5,10g of pure silver nitrate is dessolved in 250cm of water .calculate the concentration of solution.(0,120mol.dm)
To calculate the concentration of the solution, we need to convert the mass of silver nitrate to moles using its molar mass. The molar mass of AgNO3 is 169.87 g/mol.
Number of moles of AgNO3 = mass of AgNO3 / molar mass of AgNO3
Number of moles of AgNO3 = 5.10 g / 169.87 g/mol = 0.0300 mol
Now, we need to calculate the volume of the solution in dm^3. We convert 250 cm^3 to dm^3 by dividing by 1000.
Volume of solution = 250 cm^3 / 1000 = 0.250 dm^3
Finally, we can calculate the concentration of the solution by dividing the number of moles of AgNO3 by the volume of the solution.

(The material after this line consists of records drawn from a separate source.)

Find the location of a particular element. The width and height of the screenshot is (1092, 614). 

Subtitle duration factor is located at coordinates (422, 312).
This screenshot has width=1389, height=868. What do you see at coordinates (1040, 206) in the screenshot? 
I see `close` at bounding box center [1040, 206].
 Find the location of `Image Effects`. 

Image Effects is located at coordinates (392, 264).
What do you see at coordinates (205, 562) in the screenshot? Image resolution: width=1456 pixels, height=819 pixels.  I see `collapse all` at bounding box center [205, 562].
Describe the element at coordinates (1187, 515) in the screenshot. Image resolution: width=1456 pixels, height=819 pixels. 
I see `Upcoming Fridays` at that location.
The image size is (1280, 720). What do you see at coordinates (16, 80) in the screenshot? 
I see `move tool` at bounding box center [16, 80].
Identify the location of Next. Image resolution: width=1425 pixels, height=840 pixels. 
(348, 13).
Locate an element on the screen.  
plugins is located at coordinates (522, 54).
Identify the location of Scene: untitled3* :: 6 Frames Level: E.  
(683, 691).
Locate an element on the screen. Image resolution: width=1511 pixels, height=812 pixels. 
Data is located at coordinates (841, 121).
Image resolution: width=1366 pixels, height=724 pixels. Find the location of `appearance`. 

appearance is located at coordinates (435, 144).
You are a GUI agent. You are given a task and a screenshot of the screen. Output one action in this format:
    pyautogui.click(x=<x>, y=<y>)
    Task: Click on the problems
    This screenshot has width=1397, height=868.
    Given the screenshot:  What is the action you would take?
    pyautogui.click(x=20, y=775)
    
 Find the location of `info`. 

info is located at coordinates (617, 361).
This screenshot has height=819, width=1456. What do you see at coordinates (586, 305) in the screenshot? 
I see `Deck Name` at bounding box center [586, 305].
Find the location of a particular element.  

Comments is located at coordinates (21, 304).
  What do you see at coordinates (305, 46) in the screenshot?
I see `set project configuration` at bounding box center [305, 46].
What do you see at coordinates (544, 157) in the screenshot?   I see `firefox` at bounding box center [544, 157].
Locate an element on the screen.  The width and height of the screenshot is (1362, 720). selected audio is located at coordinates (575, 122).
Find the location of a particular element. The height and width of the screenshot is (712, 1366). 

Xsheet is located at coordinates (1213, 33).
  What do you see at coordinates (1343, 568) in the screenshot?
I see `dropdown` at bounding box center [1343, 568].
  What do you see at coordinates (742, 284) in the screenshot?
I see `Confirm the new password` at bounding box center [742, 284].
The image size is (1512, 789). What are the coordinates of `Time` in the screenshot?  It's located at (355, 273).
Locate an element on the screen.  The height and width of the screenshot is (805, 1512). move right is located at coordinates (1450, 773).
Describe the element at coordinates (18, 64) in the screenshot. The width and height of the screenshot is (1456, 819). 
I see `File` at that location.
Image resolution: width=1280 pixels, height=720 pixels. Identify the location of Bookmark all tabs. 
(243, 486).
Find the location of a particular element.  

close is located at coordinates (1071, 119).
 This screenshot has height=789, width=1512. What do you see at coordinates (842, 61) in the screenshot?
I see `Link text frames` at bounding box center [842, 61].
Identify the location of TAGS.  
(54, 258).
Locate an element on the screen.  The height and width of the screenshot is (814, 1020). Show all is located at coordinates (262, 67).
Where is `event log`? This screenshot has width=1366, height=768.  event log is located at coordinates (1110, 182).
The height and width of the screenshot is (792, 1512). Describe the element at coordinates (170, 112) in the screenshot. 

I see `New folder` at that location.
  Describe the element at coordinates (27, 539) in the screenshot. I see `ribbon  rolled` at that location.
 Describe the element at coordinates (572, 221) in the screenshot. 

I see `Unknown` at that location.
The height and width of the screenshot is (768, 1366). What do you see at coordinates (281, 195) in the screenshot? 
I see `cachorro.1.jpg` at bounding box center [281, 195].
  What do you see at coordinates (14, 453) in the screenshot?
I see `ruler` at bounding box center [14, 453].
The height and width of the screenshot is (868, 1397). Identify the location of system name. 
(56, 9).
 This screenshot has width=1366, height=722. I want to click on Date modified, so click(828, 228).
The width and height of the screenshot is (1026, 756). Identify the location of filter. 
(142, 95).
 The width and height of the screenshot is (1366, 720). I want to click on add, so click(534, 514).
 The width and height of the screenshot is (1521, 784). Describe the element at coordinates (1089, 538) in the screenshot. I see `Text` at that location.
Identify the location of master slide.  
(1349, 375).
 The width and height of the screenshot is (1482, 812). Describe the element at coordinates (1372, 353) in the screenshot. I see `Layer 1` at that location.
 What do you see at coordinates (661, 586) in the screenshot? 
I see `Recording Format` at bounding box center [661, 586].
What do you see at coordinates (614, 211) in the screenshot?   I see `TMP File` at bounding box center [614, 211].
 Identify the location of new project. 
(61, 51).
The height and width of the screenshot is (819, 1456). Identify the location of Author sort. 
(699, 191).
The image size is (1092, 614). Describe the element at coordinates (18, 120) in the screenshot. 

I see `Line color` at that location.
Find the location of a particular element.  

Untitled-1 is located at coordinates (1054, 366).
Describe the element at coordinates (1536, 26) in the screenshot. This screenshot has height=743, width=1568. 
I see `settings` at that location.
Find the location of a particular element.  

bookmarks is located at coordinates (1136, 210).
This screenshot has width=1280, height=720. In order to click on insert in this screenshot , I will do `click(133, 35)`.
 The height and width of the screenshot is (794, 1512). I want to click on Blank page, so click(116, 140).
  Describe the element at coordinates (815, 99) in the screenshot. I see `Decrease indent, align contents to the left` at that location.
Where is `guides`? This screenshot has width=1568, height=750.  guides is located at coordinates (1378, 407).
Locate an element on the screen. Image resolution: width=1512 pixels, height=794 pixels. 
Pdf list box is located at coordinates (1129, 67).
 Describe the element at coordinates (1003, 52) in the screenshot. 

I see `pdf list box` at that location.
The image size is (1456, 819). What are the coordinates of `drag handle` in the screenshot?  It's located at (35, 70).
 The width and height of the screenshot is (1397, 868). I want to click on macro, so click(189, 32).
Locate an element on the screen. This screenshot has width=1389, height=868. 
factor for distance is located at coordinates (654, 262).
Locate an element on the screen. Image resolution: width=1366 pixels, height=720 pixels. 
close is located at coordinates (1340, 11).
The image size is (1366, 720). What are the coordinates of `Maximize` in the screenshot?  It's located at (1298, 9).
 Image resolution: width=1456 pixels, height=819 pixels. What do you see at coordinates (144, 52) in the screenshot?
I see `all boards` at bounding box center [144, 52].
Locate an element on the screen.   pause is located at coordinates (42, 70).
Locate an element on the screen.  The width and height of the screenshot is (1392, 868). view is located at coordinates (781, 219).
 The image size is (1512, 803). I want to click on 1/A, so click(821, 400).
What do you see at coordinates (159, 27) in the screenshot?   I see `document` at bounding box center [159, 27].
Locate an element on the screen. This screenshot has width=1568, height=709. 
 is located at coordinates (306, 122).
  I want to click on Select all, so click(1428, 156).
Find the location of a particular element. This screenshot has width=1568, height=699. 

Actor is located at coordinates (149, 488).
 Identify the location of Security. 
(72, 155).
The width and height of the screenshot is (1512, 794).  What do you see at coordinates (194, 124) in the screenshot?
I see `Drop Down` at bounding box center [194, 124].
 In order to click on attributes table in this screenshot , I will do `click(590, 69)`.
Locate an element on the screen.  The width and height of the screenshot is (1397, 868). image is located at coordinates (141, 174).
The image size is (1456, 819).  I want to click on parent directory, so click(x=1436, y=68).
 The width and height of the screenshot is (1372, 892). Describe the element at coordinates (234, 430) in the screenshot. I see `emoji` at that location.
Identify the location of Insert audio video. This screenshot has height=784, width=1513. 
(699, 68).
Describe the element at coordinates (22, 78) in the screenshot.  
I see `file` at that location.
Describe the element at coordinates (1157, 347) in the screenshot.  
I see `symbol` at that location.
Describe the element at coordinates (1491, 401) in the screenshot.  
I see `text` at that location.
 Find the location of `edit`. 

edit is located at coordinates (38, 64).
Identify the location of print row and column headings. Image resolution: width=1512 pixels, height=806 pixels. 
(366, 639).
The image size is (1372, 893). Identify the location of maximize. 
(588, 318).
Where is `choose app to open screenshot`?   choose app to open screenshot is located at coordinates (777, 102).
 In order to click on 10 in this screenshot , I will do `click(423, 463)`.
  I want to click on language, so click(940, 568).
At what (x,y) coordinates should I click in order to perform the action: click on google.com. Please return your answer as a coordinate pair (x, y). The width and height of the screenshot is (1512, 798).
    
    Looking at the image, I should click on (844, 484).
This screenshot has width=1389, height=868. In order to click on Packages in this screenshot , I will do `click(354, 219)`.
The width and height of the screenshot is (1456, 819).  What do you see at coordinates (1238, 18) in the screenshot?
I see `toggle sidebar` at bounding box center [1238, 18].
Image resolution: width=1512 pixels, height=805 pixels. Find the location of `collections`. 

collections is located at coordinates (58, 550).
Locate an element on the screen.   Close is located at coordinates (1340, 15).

Concentration of solution = Number of moles of AgNO3 / Volume of solution
Concentration of solution = 0.0300 mol / 0.250 dm^3 = 0.120 mol/dm3
Therefore, the concentration of the solution is 0.120 mol/dm3.
To calculate the concentration of the solution, we need to convert the given information into the correct units.
1. Convert the given mass of silver nitrate from grams to moles:
The molar mass of silver nitrate (AgNO3) is:
Ag: 107.87 g/mol
N: 14.01 g/mol
O: 16.00 g/mol (three oxygen atoms)
Total molar mass of AgNO3:
107.87 + 14.01 + (16.00 * 3) = 169.87 g/mol
Now, we can calculate the number of moles of silver nitrate:
Moles of AgNO3 = Mass of AgNO3 / Molar mass of AgNO3
Moles of AgNO3 = 5.10 g / 169.87 g/mol = 0.0300 mol
2. Convert the given volume of water from cm³ to dm³:
1 dm³ = 1000 cm³
Volume of water = 250 cm³ / 1000 cm³/dm³ = 0.250 dm³
3. Calculate the concentration of the solution:
Concentration (mol/dm³) = Moles of solute / Volume of solution (in dm³)
Concentration = 0.0300 mol / 0.250 dm³ = 0.120 mol/dm³
Therefore, the concentration of the solution is 0.120 mol/dm³.